What a Long Nose Peterbilt is to an American trucker, is a Scania V8 to a European driver; you can’t get higher in the gear jammers’ pecking order anymore once you’re driving one. This brightly colored Scania R-series 6×2 tractor with a liftable tag axle is a very fine example.
There’s a gloriously hammering 500 hp 15.6 liter V8 under its tall Topline cab. The Scania V8 engine dates back to 1969, originally it had a displacement of 14 liter and a maximum power output of 350 hp. Throughout the years it evolved into the current 16.4 liter V8, 730 hp for the most powerful version.
Besides all engines, the Swedish truck maker also develops and builds its own transmissions and axles.
The semi-trailer is a 2015 GS Meppel with a rolloader crane. This kind of rigs is typically used for hauling bricks, tiles, concrete sewer pipes and such. The legal maximum GVM is 50 metric ton (110,000 lbs), fully loaded about 55 to 60 ton is closer to daily practice though.
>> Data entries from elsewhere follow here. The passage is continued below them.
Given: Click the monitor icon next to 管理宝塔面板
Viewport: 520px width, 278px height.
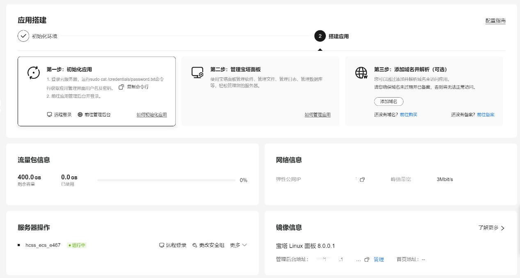Looking at the screenshot, I should pyautogui.click(x=197, y=73).
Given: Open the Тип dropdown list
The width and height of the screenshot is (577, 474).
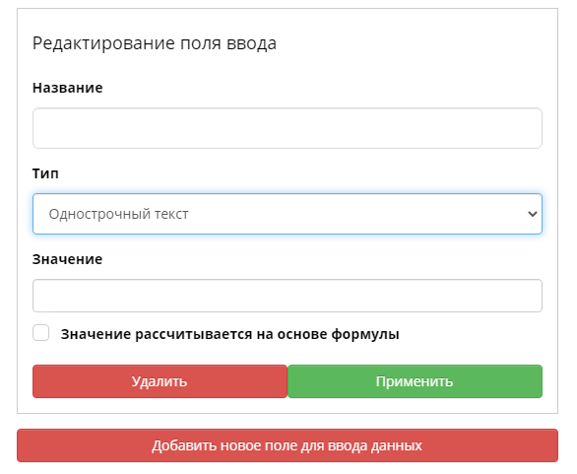Looking at the screenshot, I should (x=288, y=214).

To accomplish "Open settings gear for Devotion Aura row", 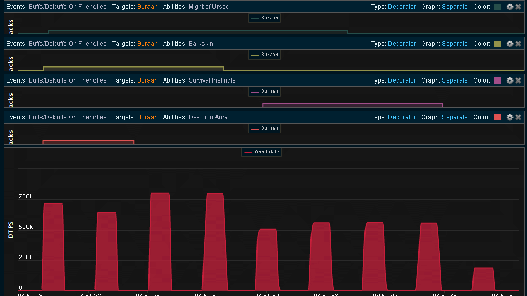I will pyautogui.click(x=510, y=117).
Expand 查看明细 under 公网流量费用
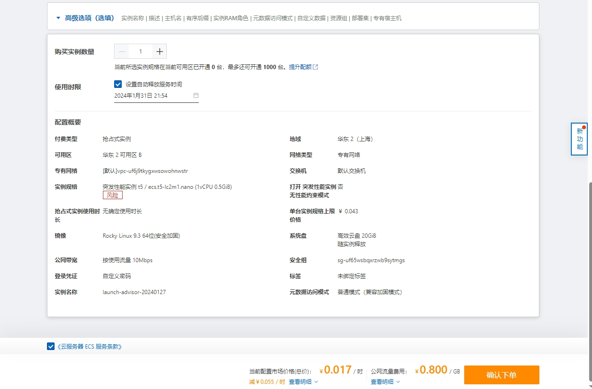The height and width of the screenshot is (389, 592). (x=385, y=382)
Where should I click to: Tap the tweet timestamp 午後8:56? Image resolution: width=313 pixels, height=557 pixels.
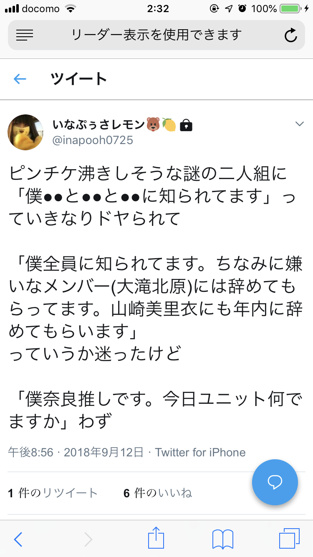[x=31, y=452]
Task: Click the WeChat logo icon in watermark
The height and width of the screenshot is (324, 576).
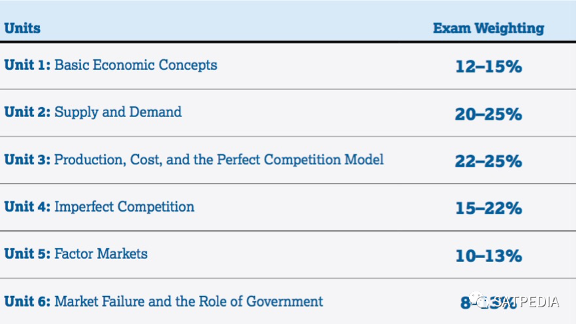Action: [479, 300]
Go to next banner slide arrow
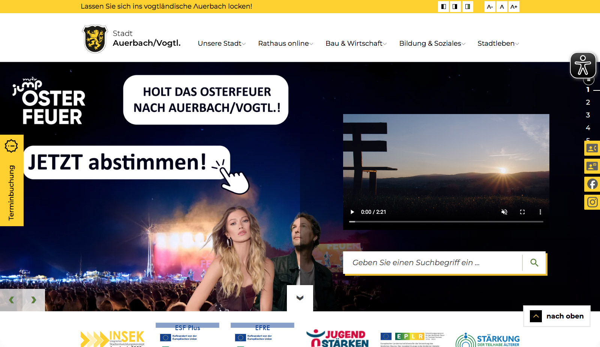The height and width of the screenshot is (347, 600). (34, 300)
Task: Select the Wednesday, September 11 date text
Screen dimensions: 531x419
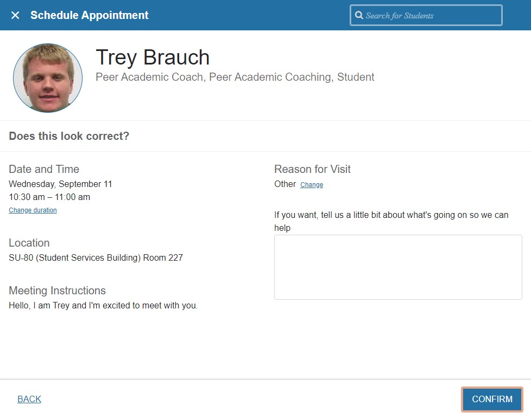Action: click(x=60, y=184)
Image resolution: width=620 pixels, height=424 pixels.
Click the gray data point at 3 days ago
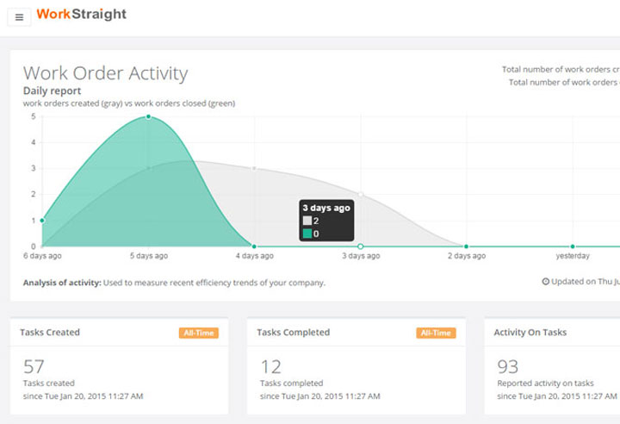[361, 195]
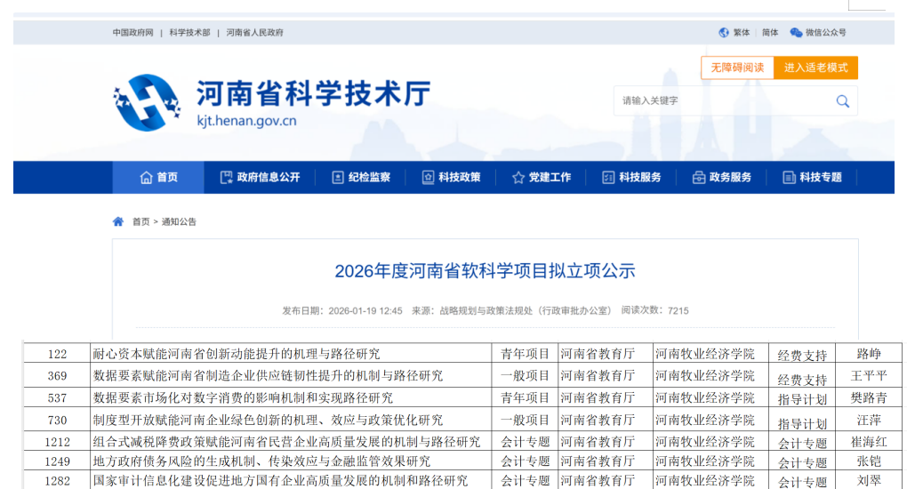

Still a low sun on a bright day in March, somewhat later in the afternoon…
The semi-trailer’s first axle is liftable, the second and third are steering axles. The maximum axle load is 10,000 kg (22,000 lbs) per axle.
I shot this similar combination last year. Unlike the dual wheels on the GS Meppel, this Kennis semi-trailer has super singles. And the Volvo FH tractor has a steering pusher axle with single wheels.
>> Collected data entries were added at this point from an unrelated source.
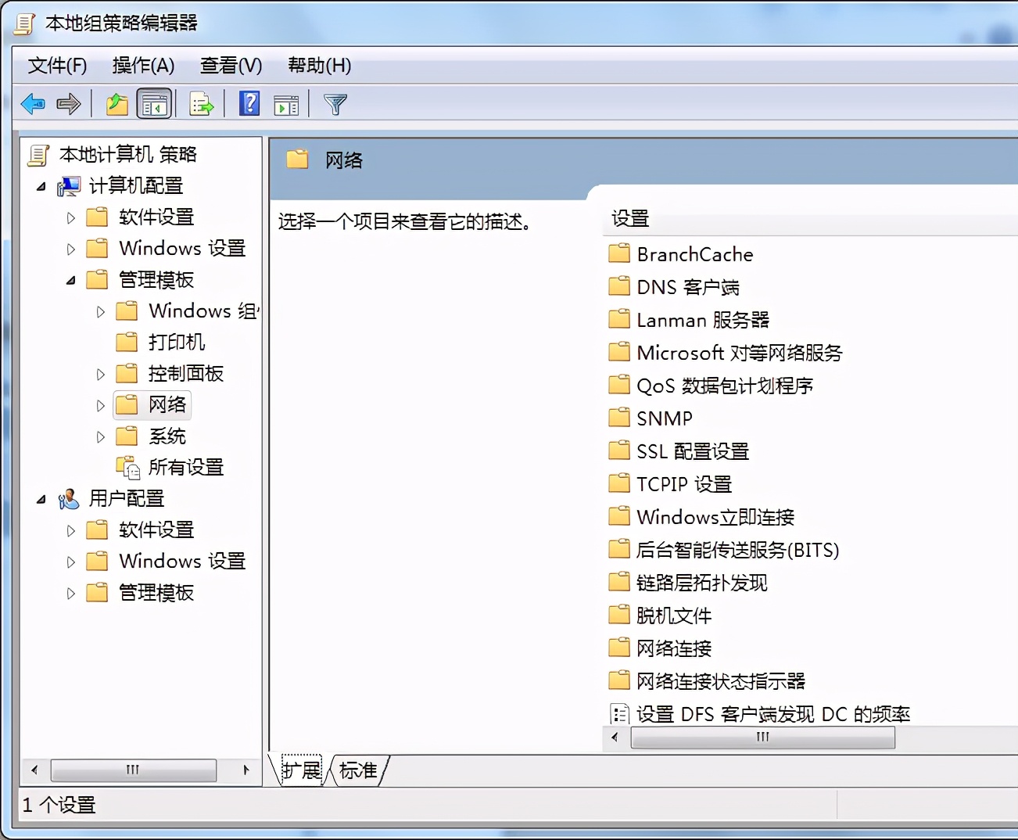
Task: Expand the 控制面板 tree node
Action: click(100, 374)
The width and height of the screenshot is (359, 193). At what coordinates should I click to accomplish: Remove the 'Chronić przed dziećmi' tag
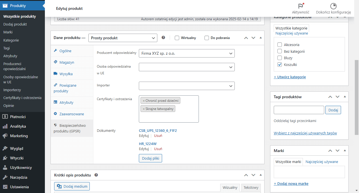144,101
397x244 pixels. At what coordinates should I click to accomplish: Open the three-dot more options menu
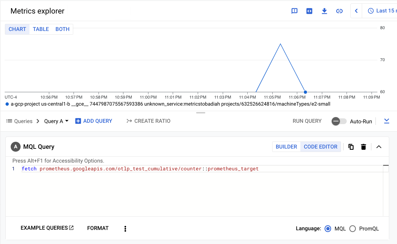coord(125,228)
Here’s how the steering axles on the semi-trailer work. When the tractor makes a turn, the semi-trailer swings to the outside of the corner. No corner-cutting here, which is a big plus on narrow roads with tight corners. Other advantages are less tire- and asphalt wear and tear. Especially on hot days…
Back to the King Of The Road, last year Scania introduced the all-new R- and S-series. With a more square cab, it’s still Hammertime underneath though. The last V8 man standing, since all other manufacturers of highway trucks have fully embraced the inline-6. Pecking order status quo it is.